== REQUIRED WORK ==
The records below are to be transcribed exactly, with the pictures removed.

Stored dataset items

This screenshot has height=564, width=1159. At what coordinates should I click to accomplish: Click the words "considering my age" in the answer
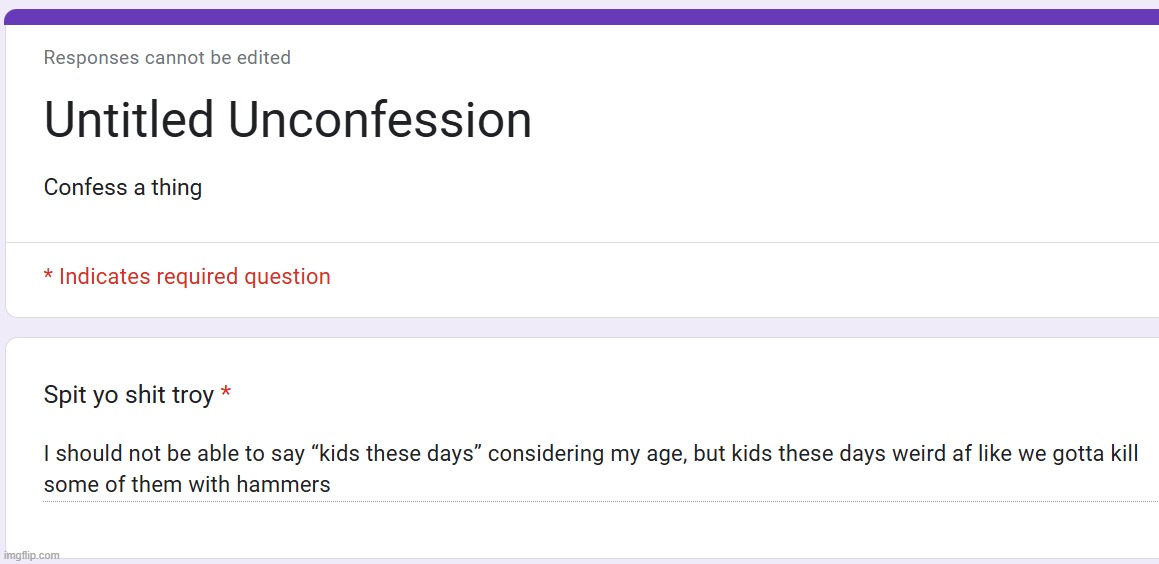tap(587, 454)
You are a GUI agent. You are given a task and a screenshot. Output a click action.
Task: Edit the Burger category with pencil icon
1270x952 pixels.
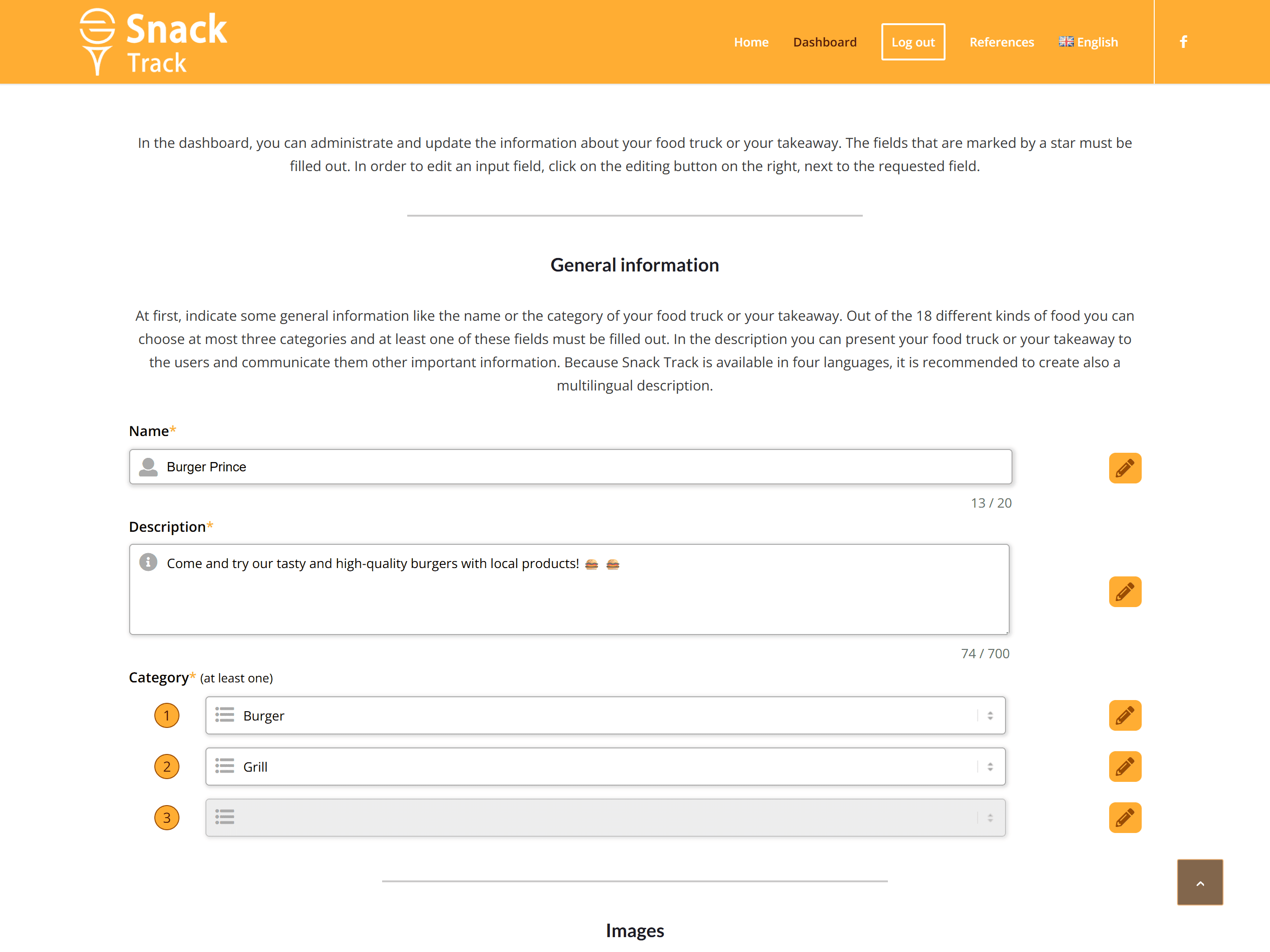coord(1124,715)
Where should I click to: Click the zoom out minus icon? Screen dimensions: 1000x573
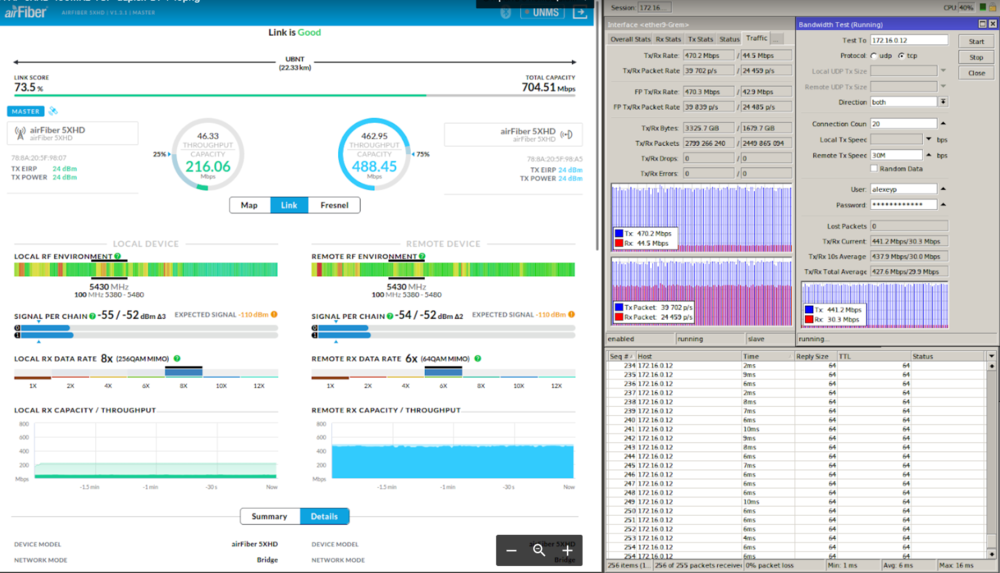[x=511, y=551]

== WRITTEN ANSWER ==
This screenshot has height=564, width=1159. At what coordinates should I click to accomplish: Click the words "considering my age" in the answer
tap(587, 454)
You are a GUI agent. You are given a task and a screenshot. Output a click action.
Task: Edit the Burger category with pencil icon
1270x952 pixels.
coord(1124,715)
Where should I click to: Click the zoom out minus icon? Screen dimensions: 1000x573
[x=511, y=551]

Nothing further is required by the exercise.